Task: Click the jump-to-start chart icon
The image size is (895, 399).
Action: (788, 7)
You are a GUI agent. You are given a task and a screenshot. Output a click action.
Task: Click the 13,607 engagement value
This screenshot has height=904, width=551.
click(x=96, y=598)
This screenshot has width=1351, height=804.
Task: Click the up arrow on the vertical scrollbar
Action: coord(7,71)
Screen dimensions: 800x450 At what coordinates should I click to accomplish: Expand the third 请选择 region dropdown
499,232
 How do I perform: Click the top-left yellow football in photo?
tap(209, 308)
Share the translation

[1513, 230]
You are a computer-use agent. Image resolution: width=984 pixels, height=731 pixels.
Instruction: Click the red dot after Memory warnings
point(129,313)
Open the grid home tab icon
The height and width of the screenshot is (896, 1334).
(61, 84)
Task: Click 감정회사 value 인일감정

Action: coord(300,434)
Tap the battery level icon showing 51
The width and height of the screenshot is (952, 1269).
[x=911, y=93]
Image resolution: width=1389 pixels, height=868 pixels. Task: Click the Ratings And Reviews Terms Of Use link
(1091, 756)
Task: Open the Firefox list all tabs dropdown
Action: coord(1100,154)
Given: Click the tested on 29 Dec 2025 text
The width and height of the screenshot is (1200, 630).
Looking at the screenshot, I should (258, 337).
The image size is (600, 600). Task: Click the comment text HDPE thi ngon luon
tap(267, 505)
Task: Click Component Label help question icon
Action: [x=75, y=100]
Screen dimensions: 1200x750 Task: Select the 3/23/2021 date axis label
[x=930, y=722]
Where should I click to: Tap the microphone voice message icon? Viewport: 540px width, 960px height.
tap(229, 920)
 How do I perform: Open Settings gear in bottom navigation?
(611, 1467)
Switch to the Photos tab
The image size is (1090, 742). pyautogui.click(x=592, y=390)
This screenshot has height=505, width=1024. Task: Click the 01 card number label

.....

▸ GIVEN REQUEST: Reproduce the lines verbatim, from the line that contains "The image size is (600, 600)." through the line that contains "[x=930, y=722]", both included.

▸ ANSWER TO THIS TASK:
The image size is (600, 600). Task: Click the comment text HDPE thi ngon luon
tap(267, 505)
Task: Click Component Label help question icon
Action: [x=75, y=100]
Screen dimensions: 1200x750 Task: Select the 3/23/2021 date axis label
[x=930, y=722]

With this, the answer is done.